Podríamos preguntarnos, si ellos lo lograron, por qué no pudieron los que empezaron con ventajas? De qué depende que un matrimonio joven navegue en armonía y otro, aparentemente de similares características, naufrague en la primera tormenta?
La baja tolerancia a la frustración
Los jóvenes que se casaron en los últimos quince años pertenecen a una generación muy acelerada, que tuvieron muchas facilidades y oportunidades para experimentar de todo, y muchos hicieron de todo y en exceso. No había espacio para la frustración porque era muy fácil cambiar de discoteca, de carro o de pareja.
Para muchas de estas personas la desaceleración que produjo el matrimonio fue más fuerte que los votos prenupciales y, faltos de paciencia (y de memoria ya que se olvidaron del “hasta que la muerte los separe”), no toleraron la frustración, que es uno de los principales enemigos del matrimonio joven, y está presente desde el primer día.
La frustración es una reacción emotiva, muy difícil de manejar, que se produce cuando, en nuestro camino hacia la consecución de un propósito, nos encontramos con un obstáculo que nos impide avanzar. El obstáculo puede ser que nuestra pareja no comparte nuestras expectativas, o no cumple con sus responsabilidades, o no puede desprenderse de la dependencia hacia sus padres, o piensa que al casarse se iban a resolver todos los problemas con que llegó al matrimonio. O esperábamos un matrimonio perfecto “porque lo merecíamos” y la realidad nos hace ver que es un camino cuesta arriba.
Todo esto causa frustración que, inmaduramente, esperamos que nuestra pareja resuelva (o que se resuelva sola –no debemos olvidar que estas personas no tienen defensas contra la frustración–). Al no ser resuelta, por la misma inmadurez con que la enfocamos, se convierte en agresividad. La agresividad puede ser pasiva (hacer las cosas de mala gana, o hacerlas mal para fastidiar al otro, o realizar actos o reunirse con gente que sabe que el otro no aprueba) o activa (crueldad mental, abuso verbal o físico). La agresividad también puede volcarse hacia uno mismo (adicciones, conductas arriesgadas, pensamientos o intentos suicidas).
La separación
La frustración también puede causar que una persona se inhiba de reaccionar (usualmente por temor o por la forma en que fue educada) y gradualmente se retire, cada vez más desilusionada, hasta sentir que el afecto terminó. En todos estos casos la frustración entorpece la comunicación, o la elimina, dejando a cada uno interpretar, usualmente de la forma más amarga, las desdichas de la vida matrimonial.
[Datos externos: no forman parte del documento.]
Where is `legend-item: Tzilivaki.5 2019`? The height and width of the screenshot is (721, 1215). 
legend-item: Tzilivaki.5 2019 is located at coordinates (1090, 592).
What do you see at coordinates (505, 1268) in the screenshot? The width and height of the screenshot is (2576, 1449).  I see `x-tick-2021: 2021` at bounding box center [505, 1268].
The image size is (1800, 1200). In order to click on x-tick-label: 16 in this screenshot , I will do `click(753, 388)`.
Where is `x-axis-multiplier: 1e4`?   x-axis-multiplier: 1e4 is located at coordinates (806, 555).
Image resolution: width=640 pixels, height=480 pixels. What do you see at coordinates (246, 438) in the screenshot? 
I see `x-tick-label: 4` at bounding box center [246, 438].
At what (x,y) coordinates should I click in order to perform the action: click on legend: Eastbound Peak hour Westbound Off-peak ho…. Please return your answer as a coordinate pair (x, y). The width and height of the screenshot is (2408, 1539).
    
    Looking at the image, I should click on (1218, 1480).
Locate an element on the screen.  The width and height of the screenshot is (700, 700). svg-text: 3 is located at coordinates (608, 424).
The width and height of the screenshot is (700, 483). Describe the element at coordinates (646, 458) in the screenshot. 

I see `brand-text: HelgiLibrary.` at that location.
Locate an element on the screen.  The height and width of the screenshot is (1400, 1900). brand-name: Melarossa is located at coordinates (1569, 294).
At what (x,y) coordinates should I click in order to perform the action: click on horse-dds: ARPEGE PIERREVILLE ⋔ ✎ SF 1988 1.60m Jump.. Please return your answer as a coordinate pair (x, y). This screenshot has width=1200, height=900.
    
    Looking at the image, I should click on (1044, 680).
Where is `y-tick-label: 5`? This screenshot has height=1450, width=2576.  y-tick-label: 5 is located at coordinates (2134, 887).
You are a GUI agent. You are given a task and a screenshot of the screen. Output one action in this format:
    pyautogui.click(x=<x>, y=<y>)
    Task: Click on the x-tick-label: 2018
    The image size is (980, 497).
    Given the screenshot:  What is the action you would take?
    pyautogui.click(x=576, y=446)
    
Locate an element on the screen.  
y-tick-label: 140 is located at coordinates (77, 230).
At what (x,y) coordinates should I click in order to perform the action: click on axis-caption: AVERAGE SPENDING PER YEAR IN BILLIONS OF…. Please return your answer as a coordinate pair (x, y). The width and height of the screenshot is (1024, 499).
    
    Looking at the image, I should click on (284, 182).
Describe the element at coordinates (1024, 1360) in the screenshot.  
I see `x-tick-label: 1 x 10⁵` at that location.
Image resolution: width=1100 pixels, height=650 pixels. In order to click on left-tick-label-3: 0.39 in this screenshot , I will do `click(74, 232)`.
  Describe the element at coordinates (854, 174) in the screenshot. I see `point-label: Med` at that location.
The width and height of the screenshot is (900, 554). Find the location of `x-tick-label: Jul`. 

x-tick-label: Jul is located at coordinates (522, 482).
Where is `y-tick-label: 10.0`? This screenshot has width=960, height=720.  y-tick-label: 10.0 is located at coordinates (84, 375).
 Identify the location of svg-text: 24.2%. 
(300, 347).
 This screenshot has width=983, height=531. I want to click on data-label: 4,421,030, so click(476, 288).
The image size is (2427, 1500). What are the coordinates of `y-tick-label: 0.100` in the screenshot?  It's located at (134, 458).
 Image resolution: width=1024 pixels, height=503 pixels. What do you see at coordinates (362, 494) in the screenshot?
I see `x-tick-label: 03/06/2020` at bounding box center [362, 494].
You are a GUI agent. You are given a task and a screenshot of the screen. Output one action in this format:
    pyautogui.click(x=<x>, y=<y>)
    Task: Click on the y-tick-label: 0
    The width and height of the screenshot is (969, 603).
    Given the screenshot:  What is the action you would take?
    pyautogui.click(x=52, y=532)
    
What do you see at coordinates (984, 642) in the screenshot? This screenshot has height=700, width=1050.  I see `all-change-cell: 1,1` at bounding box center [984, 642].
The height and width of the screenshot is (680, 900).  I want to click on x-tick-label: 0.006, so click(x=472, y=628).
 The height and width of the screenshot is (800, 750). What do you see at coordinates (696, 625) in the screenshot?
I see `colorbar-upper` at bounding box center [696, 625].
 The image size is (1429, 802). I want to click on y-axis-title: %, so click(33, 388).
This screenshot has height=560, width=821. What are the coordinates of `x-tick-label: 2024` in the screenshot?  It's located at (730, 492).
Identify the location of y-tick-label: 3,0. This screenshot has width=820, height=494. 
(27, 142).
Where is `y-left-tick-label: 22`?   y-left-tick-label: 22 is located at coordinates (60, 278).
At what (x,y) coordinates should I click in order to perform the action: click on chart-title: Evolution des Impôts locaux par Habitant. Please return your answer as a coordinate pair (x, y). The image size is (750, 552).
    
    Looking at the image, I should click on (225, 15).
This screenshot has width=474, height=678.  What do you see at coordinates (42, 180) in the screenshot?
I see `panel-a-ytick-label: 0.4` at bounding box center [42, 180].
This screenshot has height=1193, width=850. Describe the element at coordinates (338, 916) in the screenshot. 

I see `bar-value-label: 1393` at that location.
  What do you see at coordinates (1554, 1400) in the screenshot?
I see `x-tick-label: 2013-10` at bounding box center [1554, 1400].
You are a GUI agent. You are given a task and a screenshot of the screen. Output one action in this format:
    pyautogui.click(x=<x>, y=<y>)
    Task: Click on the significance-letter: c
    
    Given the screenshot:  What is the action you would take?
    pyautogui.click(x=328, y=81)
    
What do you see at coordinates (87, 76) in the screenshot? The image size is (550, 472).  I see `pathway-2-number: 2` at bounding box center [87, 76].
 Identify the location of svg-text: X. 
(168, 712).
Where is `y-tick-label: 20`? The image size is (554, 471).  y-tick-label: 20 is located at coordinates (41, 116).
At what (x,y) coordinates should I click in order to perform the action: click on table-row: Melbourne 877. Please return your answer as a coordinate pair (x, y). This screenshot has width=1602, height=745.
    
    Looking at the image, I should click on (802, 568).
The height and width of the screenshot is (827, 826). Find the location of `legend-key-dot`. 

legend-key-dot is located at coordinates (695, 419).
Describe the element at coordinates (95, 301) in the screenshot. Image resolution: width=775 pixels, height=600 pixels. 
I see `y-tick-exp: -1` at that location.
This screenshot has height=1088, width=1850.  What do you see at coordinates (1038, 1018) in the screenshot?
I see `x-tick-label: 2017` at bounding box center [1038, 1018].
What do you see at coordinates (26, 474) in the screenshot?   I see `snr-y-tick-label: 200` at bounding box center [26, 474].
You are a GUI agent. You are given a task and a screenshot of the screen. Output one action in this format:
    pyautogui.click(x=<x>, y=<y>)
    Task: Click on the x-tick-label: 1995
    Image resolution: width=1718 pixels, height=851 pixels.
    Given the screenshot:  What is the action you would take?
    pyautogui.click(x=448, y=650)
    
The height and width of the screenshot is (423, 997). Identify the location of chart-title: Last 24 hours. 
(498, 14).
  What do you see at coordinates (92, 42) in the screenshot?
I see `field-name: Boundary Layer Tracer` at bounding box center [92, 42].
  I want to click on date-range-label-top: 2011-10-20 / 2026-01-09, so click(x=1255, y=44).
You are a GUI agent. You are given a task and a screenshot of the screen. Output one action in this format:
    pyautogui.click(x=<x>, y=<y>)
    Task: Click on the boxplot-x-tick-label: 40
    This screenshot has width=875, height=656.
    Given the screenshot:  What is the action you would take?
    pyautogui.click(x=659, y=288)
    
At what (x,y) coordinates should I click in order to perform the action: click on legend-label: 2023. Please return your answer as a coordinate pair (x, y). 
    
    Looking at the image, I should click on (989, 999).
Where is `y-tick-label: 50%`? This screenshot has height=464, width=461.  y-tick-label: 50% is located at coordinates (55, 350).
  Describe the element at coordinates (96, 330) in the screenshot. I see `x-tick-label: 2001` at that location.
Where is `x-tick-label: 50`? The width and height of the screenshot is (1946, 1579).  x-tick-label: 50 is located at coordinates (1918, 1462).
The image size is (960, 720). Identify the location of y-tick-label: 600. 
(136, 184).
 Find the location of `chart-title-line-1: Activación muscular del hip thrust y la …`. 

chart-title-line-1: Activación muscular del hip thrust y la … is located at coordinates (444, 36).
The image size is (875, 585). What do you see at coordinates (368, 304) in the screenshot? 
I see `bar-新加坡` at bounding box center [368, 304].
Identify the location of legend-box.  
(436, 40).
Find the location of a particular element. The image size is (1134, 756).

Es en este punto cuando la pareja piensa que mejor estaría cada cual por su lado. Y si a esto se agrega que muchos padres, para “no ver sufrir” a sus hijos (porque nunca los vieron realmente esforzarse por algo), los acogen en sus hogares facilitando una separación prematura, se completa la receta para el fracaso de la empresa matrimonial. En general, la separación en personas inmaduras los expone a influencias externas que podrían ensanchar aún más la brecha producida.
¿Hay cómo evitar el fracaso?
No hay una fórmula mágica, por supuesto, pero sí existen lineamientos básicos que han pasado la prueba del tiempo. Para casarse se necesita estar enamorado, el amor es el combustible con que “arranca” el matrimonio, pero por lo general fluctúa a lo largo del tiempo.
La vida íntima complementa el escenario, pero también fluctúa. La amistad crea una base de mutua confianza y solidaridad que termina de fortalecer la estructura del matrimonio, cuya existencia depende de la estabilidad de este trípode. De las tres bases, la amistad es la más estable, y puede crearse y estimular desde mucho antes del matrimonio. No hay felicidad mayor que saber que su pareja es su mejor amigo.